Implementation of Rendle et. al 2009 Bayesian Personalized Ranking for Matrix Factorization.

Pkg.clone("https://github.com/jsams/BPR.jl.git")
using BPR
# generate some data. The values are unimportant, only zero versus > 0
# item x user matrix
X = sprand(3000, 4000, 0.05)
# by creating an iterator from the data, can re-use it for other runs
biter = BPR.BPR_iter(X)
@time bpr = BPR.bpr(biter, 10, 0.01, 0.01, 0.01, 0.01; tol=0.01, max_iters=10)
# but could also run straight from the matrix
@time bpr = BPR.bpr(X, 10, 0.01, 0.01, 0.01, 0.01; tol=0.01, max_iters=10)

# did it converge
bpr.converged
# what tolerance was achieved
bpr.value
# what was the BPR-OPT criterion in the last run
bpr.bpr_opt
# how well do we predict in a hold out sample
bpr.auc_outsample 
# matrix of predicted rankings from
bpr.W' * bpr.H

To figure out hyperparamters (number of dimensions, regularizations, and learning rate), a handy function, grid_search can help you with that.
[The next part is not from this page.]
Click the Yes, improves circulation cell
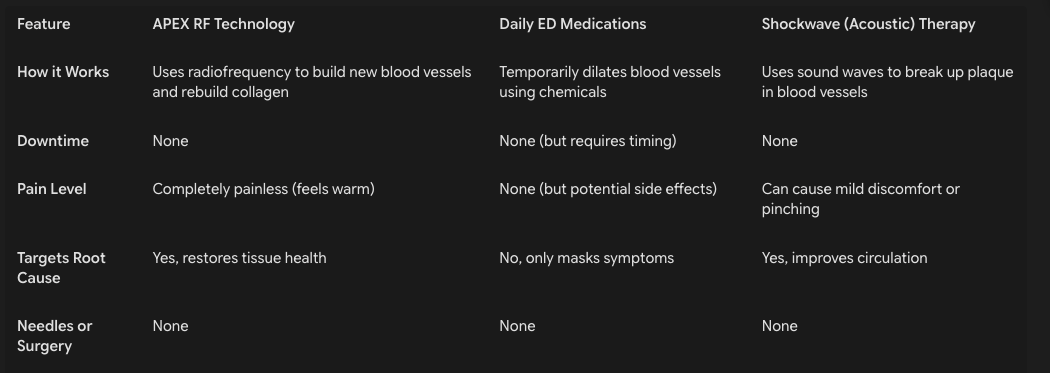 844,258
It takes the data and a vector for each parameter to search over, and constructs the grid of all those points, running the algorithm for each grid point sample_count times. It constructs a new hold out sample for each run. It returns a DataFrame with the convergence properties and run settings as the columns minus the resulting parameterization. It is built to run in parallel, so starting julia with -p# will run in parallel on # separate processes.

griddf = grid_search(X, sample_count=2; max_iters=100)

Up to you to analyze griddf as to whether you need to refine the grid search or select the optimal hyperparamters.

TODO

  • uniform sampling is maybe not quite uniform, read paper to uniform over what.